- [CONSIGNE]
Recopiez les lignes depuis le début jusqu'à celle qui contient « Action: (x=1048, y=368) » incluse, en changeant « Instruction » en « Consigne » sans rien toucher d'autre.

- [LIGNES AFFICHÉES]
....

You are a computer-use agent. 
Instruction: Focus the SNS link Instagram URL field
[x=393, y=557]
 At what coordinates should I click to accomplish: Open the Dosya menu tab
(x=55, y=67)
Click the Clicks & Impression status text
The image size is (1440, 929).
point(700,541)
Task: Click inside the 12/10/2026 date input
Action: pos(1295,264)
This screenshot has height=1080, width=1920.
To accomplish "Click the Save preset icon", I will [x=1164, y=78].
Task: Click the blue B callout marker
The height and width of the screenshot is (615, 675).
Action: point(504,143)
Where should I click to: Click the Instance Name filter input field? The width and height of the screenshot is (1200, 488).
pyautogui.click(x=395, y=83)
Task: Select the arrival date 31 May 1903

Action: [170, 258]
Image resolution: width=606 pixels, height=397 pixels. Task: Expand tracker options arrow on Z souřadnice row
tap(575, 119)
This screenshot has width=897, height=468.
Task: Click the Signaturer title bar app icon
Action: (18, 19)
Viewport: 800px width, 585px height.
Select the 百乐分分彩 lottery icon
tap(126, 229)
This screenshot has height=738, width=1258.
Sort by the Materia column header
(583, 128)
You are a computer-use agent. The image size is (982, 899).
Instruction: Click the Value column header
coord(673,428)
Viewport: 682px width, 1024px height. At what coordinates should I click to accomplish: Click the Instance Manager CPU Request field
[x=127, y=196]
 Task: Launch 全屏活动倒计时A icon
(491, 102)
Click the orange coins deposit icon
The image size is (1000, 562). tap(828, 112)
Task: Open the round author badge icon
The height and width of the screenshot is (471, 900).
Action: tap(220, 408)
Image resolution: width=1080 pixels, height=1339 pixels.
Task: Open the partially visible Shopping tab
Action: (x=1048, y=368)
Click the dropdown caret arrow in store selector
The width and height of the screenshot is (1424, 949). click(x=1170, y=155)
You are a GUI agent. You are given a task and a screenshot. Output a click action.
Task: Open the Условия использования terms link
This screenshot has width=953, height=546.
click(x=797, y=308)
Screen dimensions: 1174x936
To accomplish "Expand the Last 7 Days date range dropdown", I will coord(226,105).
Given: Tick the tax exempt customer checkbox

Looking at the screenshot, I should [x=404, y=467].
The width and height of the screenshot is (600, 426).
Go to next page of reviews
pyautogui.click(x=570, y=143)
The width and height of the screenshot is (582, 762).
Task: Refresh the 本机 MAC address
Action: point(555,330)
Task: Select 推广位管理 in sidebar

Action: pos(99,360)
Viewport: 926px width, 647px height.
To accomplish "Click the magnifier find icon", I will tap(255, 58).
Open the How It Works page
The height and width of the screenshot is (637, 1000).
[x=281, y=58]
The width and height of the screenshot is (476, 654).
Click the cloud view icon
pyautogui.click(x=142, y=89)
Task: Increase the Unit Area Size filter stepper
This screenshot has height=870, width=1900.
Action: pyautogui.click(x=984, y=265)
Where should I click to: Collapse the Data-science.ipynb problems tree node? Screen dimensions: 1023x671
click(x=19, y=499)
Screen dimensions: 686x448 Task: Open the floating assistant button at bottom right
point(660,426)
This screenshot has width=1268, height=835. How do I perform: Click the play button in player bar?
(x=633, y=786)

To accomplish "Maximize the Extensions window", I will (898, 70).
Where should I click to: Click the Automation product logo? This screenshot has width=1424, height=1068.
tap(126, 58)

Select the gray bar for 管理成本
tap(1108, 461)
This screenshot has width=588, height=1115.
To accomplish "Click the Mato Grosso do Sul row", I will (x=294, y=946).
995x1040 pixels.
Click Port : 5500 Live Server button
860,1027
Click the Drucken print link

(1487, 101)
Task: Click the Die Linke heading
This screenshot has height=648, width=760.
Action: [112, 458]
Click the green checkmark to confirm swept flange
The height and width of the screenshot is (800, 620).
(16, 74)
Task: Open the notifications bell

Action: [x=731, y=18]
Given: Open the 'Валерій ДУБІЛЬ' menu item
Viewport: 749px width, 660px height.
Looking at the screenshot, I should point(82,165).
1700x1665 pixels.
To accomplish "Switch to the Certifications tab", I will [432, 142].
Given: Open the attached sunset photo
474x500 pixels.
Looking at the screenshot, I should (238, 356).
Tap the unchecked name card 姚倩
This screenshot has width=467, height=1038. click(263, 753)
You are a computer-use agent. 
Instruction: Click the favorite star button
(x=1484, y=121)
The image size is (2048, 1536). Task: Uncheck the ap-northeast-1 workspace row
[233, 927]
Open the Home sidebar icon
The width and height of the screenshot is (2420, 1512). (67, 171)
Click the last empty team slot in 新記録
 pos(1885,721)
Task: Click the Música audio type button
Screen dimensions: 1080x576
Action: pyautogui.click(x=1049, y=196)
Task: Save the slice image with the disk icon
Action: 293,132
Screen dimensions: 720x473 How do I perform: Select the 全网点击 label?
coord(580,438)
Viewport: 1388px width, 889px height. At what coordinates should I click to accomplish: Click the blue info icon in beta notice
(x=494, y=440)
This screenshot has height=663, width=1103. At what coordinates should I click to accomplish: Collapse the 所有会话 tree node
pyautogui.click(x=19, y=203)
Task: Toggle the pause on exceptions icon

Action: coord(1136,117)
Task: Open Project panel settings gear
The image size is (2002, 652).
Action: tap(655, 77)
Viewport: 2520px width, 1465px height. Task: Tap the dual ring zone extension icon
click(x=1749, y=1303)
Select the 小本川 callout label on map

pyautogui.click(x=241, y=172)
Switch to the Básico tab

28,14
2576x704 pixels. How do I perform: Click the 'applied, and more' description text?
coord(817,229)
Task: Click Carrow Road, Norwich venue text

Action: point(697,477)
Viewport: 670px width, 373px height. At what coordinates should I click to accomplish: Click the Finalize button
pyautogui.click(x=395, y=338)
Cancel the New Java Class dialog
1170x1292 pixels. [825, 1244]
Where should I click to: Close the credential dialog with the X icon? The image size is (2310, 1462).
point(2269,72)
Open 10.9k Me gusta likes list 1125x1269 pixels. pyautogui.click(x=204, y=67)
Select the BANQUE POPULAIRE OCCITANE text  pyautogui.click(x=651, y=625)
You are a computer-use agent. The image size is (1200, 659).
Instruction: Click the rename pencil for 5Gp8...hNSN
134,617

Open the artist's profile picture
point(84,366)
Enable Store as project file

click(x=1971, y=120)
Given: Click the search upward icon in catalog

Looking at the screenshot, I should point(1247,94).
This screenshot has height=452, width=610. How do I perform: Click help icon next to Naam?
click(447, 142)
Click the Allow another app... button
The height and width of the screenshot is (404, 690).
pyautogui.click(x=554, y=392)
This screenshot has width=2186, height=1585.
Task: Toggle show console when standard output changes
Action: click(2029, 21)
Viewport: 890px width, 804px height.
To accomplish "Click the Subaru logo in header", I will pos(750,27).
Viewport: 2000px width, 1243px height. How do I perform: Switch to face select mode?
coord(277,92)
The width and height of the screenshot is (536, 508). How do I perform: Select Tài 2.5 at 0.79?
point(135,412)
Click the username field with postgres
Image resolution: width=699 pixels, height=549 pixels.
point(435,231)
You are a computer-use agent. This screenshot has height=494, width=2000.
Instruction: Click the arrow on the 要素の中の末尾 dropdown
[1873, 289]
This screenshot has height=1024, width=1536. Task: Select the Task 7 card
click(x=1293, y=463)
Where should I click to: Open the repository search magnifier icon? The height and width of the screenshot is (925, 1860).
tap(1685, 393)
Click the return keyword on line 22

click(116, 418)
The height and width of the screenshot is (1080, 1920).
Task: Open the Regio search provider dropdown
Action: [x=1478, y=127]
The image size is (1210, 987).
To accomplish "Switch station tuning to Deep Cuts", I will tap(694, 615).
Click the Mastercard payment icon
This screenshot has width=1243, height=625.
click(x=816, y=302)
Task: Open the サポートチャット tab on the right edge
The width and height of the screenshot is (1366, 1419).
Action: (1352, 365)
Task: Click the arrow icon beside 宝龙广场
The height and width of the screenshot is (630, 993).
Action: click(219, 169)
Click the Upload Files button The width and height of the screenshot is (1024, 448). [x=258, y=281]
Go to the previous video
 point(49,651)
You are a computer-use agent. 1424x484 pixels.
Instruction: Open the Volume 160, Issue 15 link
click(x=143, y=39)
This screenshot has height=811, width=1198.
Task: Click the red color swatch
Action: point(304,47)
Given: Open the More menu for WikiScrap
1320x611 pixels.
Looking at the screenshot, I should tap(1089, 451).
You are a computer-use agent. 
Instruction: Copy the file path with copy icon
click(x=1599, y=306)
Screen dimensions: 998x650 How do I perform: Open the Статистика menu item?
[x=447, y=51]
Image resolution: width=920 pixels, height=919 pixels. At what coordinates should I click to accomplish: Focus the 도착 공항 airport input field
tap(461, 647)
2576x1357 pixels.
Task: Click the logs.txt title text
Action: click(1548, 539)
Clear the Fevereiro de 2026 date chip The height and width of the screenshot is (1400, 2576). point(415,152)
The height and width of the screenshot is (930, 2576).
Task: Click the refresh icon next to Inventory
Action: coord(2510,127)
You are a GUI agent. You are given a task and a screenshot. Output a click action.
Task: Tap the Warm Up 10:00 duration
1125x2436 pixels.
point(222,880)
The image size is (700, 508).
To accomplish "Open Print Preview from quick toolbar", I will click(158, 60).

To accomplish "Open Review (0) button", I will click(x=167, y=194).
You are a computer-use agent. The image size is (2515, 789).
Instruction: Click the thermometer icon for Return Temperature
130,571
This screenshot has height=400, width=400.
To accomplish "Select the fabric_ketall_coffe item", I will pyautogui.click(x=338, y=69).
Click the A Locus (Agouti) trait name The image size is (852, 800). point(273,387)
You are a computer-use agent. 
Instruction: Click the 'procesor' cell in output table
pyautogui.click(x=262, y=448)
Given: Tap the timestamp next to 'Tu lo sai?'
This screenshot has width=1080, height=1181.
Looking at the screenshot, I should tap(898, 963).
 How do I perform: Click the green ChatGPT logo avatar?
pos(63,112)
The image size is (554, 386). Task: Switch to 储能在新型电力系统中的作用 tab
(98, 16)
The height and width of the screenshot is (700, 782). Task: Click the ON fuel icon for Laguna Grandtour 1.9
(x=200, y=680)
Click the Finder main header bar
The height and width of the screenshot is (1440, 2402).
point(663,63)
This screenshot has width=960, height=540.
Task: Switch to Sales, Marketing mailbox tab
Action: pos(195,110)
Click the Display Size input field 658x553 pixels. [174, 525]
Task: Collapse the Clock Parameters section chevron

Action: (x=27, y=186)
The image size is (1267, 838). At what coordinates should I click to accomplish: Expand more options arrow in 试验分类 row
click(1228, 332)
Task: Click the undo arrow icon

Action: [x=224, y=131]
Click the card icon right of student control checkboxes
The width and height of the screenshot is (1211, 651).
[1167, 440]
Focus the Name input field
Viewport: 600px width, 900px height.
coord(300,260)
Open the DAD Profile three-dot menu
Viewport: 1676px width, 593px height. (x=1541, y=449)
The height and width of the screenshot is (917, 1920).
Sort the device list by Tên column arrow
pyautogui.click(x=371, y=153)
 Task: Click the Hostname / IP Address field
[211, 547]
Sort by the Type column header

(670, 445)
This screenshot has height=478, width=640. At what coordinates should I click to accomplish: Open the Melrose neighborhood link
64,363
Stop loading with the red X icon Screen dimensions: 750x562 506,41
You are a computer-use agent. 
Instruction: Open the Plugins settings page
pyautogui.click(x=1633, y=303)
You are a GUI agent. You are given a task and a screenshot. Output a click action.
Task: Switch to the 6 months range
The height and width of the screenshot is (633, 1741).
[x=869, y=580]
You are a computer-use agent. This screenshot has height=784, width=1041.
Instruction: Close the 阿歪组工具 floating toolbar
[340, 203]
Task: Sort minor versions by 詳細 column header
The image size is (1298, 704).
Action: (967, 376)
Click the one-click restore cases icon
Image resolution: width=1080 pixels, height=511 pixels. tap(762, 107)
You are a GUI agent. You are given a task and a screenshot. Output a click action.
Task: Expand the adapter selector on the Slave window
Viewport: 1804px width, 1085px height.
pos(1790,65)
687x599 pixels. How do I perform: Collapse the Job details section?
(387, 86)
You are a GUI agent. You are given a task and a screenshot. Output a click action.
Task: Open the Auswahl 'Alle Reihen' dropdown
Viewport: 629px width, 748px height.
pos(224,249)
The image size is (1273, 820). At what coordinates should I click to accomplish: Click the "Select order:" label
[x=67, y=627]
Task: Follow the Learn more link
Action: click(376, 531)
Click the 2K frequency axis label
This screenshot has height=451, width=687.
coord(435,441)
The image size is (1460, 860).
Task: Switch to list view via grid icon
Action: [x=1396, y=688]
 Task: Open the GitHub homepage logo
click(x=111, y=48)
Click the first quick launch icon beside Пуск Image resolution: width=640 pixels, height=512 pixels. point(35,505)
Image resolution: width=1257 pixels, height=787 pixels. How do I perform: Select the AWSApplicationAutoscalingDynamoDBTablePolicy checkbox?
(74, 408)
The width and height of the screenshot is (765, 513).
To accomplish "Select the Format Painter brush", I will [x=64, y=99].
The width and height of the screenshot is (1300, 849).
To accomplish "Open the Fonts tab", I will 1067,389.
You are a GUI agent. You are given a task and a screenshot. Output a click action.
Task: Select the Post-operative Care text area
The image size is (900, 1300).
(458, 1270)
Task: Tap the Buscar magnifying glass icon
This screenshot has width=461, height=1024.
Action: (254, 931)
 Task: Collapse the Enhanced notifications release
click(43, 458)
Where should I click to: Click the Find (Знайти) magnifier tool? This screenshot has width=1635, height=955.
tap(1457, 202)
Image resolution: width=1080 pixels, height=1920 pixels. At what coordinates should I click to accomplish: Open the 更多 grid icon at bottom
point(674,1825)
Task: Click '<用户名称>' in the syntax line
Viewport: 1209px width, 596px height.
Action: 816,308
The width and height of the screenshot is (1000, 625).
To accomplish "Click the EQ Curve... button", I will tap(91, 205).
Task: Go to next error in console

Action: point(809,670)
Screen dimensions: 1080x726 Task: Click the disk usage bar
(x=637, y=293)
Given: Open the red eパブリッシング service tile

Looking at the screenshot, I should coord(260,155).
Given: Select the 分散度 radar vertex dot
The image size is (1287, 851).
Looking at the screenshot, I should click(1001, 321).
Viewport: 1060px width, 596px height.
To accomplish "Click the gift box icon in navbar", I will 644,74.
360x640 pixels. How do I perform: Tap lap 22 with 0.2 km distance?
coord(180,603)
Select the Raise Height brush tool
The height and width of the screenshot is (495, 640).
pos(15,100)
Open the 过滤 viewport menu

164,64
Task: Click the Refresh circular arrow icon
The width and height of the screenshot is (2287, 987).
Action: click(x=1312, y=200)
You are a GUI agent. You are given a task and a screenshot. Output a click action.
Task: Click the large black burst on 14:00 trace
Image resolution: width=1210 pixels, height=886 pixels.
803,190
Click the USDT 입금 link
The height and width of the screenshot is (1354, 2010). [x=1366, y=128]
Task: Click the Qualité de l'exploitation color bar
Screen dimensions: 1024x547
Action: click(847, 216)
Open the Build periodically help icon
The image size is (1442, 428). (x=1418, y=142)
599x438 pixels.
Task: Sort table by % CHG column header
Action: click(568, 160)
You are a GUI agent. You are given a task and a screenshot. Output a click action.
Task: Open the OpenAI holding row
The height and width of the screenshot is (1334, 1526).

....

- [SOLUTION]
You are a computer-use agent. 
Consigne: Focus the SNS link Instagram URL field
[x=393, y=557]
 At what coordinates should I click to accomplish: Open the Dosya menu tab
(x=55, y=67)
Click the Clicks & Impression status text
The image size is (1440, 929).
point(700,541)
Task: Click inside the 12/10/2026 date input
Action: pos(1295,264)
This screenshot has height=1080, width=1920.
To accomplish "Click the Save preset icon", I will [x=1164, y=78].
Task: Click the blue B callout marker
The height and width of the screenshot is (615, 675).
Action: point(504,143)
Where should I click to: Click the Instance Name filter input field? The width and height of the screenshot is (1200, 488).
pyautogui.click(x=395, y=83)
Task: Select the arrival date 31 May 1903

Action: [170, 258]
Image resolution: width=606 pixels, height=397 pixels. Task: Expand tracker options arrow on Z souřadnice row
tap(575, 119)
This screenshot has width=897, height=468.
Task: Click the Signaturer title bar app icon
Action: (18, 19)
Viewport: 800px width, 585px height.
Select the 百乐分分彩 lottery icon
tap(126, 229)
This screenshot has height=738, width=1258.
Sort by the Materia column header
(583, 128)
You are a computer-use agent. The image size is (982, 899).
Consigne: Click the Value column header
coord(673,428)
Viewport: 682px width, 1024px height. At what coordinates should I click to accomplish: Click the Instance Manager CPU Request field
[x=127, y=196]
 Task: Launch 全屏活动倒计时A icon
(491, 102)
Click the orange coins deposit icon
The image size is (1000, 562). tap(828, 112)
Task: Open the round author badge icon
The height and width of the screenshot is (471, 900).
Action: tap(220, 408)
Image resolution: width=1080 pixels, height=1339 pixels.
Task: Open the partially visible Shopping tab
Action: (x=1048, y=368)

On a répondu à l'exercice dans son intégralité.